しかし、覚悟を決めなければならない。私たちが生きていくのは「過去」ではない。「未来」なのだ。息子の為を思い、走りながら一瞬で照準を合わせる。
「さようなら、あなた。最高に楽しい思い出をありがとう。また、あの晴れ渡る大空の下で会いましょう」
一発の銃弾が主人公の頭を貫く。その散り際の表情は少しだけ微笑んだように見えた。映画の中で時は流れ、20年後の世界で主人公の息子は父親が死んだのと同じ年になっていた。
「ほら行くぞ、バカ親父。お前の嫁さん今日も笑ってるよ」
そういって、息子は父親がつけていたのとまったく同じ腕時計を付けて晴れた大空の下を駆け抜けていく。
その画面を見てまた私はもらい泣きする。
「大きくなったなぁ。父ちゃん嬉しいぞ」
「えっ?アニキ父親側で見てたの?」
声漏れてたの?私は、「声出てたなら言ってよ。優斗、そういうとこだぞ」と言いたくなった。
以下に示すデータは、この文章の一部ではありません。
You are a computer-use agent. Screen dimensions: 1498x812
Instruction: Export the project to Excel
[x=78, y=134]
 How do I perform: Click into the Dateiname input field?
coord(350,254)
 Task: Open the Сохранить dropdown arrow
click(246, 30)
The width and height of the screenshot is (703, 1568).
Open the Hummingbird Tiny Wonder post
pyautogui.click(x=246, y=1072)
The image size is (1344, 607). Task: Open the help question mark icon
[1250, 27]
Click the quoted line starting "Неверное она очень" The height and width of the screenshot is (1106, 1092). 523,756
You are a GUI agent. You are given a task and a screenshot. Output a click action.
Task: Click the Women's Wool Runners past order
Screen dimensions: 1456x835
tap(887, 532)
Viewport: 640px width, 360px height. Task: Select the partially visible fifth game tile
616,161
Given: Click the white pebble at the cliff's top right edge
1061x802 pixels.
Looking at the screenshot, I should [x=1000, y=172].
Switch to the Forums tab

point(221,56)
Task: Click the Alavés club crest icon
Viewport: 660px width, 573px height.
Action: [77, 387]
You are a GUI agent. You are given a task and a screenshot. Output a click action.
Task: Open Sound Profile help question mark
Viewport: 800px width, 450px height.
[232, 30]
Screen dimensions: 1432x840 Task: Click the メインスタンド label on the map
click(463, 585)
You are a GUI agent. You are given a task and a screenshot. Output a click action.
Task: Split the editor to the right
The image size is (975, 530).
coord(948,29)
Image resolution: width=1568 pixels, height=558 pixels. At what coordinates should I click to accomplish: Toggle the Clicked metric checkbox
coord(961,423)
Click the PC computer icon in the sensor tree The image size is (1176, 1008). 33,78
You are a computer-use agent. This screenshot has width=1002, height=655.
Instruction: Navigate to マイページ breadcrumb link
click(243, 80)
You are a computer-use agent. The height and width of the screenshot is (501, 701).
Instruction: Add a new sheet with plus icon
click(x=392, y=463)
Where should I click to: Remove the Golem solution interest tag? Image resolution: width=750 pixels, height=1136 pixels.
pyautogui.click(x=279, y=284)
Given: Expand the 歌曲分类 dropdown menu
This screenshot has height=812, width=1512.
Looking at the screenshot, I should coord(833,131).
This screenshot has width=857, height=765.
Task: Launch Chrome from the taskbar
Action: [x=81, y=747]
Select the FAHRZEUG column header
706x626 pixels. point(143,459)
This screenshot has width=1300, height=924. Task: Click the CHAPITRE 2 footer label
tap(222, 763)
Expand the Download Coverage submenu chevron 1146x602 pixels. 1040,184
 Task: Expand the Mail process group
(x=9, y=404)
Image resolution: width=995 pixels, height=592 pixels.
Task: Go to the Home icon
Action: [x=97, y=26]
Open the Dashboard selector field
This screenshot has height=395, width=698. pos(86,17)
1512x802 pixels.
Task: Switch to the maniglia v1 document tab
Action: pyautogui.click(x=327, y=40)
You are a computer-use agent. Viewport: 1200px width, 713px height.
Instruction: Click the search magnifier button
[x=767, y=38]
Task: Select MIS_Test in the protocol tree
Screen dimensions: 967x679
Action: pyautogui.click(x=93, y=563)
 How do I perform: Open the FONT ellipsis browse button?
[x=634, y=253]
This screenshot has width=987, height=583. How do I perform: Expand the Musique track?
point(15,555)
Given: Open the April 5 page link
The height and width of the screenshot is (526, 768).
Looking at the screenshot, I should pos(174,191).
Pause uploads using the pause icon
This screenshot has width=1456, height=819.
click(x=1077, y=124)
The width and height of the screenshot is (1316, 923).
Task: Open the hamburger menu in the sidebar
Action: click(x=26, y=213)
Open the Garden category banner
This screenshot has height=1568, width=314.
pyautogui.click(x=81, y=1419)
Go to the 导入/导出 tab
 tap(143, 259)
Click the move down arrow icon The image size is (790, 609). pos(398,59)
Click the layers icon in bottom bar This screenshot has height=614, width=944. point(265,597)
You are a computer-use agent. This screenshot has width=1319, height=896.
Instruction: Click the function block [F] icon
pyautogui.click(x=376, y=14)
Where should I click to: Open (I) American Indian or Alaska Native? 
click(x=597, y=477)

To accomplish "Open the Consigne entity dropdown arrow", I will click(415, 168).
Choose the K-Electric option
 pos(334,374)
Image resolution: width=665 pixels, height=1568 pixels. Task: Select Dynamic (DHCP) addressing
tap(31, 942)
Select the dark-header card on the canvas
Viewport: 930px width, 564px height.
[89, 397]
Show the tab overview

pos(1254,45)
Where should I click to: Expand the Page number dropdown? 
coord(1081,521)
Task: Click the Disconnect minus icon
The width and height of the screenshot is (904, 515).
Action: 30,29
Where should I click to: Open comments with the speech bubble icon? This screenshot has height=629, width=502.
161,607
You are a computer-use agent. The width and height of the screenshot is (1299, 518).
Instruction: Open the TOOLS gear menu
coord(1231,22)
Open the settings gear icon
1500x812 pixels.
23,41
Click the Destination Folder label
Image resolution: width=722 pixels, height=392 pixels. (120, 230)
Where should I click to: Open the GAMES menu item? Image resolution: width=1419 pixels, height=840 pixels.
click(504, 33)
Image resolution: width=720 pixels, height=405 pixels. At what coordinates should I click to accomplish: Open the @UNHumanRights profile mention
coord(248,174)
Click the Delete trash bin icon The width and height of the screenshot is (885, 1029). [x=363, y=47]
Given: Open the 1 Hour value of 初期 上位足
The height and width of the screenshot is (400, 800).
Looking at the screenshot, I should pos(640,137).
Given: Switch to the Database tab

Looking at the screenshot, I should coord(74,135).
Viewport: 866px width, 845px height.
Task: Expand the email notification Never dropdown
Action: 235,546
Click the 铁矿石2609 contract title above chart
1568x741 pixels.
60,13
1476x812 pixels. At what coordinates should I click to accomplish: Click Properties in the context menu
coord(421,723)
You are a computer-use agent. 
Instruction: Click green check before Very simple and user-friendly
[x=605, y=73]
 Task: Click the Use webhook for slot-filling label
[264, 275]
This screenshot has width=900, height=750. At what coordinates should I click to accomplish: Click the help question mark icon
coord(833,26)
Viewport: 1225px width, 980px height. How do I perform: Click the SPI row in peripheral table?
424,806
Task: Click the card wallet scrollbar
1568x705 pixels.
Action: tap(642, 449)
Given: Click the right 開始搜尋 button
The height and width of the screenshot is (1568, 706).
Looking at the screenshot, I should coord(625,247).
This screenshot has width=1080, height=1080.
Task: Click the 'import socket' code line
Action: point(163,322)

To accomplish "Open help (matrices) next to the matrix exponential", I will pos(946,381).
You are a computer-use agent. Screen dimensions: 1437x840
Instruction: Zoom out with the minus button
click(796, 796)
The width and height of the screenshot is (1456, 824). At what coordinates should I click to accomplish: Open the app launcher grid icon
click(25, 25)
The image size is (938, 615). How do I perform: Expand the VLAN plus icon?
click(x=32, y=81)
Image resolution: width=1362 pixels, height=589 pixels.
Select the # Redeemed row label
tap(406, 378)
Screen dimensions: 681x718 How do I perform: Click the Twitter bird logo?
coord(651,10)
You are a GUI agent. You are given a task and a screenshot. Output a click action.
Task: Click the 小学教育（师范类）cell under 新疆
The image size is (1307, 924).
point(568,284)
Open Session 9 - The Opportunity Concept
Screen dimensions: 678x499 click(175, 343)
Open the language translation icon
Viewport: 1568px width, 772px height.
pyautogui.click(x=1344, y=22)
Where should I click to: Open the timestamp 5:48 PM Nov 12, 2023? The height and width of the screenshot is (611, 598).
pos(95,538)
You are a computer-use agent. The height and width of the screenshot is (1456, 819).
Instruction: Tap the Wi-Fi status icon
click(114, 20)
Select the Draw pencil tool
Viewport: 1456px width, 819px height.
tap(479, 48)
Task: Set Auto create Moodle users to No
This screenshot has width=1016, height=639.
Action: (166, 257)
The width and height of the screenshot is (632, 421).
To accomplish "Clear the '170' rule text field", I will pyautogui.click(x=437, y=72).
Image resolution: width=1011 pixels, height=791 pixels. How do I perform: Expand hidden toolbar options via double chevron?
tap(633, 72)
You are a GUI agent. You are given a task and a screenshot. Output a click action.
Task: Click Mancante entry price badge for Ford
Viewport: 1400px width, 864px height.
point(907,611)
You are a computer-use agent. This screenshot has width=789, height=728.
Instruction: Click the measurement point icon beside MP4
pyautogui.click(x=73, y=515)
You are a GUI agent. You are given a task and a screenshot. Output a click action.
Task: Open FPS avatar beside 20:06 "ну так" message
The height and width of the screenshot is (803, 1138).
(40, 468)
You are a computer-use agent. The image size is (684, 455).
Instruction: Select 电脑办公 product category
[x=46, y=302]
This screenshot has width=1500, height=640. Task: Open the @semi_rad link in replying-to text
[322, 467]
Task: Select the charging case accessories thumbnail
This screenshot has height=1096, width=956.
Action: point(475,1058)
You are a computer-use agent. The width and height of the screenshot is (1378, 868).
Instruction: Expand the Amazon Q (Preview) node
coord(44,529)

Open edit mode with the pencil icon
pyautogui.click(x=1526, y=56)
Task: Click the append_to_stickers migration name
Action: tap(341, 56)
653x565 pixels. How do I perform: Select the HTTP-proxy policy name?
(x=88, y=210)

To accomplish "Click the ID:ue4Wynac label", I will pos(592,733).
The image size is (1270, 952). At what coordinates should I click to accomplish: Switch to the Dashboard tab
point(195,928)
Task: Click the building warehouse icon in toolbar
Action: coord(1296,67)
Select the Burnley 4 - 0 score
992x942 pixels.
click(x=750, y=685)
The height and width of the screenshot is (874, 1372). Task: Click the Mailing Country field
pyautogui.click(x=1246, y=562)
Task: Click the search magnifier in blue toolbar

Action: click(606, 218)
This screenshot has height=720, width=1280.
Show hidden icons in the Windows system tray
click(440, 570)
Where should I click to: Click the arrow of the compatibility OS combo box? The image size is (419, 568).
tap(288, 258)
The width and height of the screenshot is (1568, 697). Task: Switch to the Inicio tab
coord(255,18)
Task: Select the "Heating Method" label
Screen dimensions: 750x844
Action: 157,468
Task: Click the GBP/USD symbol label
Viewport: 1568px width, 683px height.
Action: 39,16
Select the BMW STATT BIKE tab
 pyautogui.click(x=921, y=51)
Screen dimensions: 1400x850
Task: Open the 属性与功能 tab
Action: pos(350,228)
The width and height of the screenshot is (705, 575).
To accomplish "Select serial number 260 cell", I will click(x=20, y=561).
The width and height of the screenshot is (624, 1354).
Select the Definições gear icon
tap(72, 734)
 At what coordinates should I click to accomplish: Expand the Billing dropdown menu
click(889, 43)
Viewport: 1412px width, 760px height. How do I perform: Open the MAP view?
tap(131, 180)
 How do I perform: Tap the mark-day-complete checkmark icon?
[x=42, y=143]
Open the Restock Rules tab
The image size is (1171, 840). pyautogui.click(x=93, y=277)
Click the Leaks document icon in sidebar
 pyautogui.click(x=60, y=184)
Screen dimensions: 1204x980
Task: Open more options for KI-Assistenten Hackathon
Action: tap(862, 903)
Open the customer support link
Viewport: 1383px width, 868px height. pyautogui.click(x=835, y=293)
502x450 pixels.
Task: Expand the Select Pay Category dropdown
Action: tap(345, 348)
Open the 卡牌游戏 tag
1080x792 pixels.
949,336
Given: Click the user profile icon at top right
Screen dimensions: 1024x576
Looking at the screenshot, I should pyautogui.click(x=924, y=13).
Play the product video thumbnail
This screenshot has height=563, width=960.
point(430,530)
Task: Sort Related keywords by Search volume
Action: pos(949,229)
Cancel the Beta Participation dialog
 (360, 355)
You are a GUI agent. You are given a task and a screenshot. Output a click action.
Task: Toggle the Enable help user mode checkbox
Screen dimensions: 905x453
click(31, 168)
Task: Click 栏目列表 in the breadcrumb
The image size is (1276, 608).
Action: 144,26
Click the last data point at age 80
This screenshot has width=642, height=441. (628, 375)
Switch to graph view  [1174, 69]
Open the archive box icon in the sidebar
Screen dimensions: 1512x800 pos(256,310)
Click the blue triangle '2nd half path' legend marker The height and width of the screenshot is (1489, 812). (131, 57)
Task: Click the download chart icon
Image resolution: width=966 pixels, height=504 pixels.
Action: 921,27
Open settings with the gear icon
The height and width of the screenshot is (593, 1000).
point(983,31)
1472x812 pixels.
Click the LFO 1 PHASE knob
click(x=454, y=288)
確かに母親が主人公だった気がする。でも、最後の思い出にと腕時計を差し出したり、奥さんに打たれるときに微笑んだり、本当に優しかった主人公のことを優斗と重ねてしまって、心が痛かった。
「なんか、重なっちゃって。もし優斗がゾンビになっても同じようにしてくれそうだなって」
なんか恥ずかしいこと言ったかもしれない。なんか指がじわーんってする。打った時の手の感覚が少し残っている気がする。
「どうだろうな。わからんけど」
「そっか」
なんか言葉が溢れすぎて逆に何も言えなかった。トイレに行きたくなって立ち上がろうとした。でも、足に力が入らない。なんでだろう。しがみついてたはずなのに手も力が入らない。
「トイレ行きたいんだけど、立てない」
「ほら、つかまりな」
優しく手を出してくれる優斗。
「掴まれない。どこにも力が入らない」
私の言葉に少しあきれたような表情をしながら「仕方ねぇな。ほれ、おんぶ」と私を背負ってトイレまで連れて行ってくれた。漏らさなくてよかった。それだけを感じていた。
これ座れるけど、立てるかな?立てなくなったら、その時はなんとかしよう。数分後立ち上がれた。歩き方がぎこちなくなったけど。
「ふわああぁ。眠たいけど怖くて寝れない。手、繋いでてよ」
我ながらめちゃくちゃ厚かましいこと言っている気がする。でも、仕方ないじゃん。眠れないんだもの。
「しょうがねぇな、ほれ」
優斗の手を私の手が握りしめている。骨ばった大きな手に包まれる安心感ってすごい。そうして、彼の手を握り、もたれかかったところから記憶がブラックアウトした。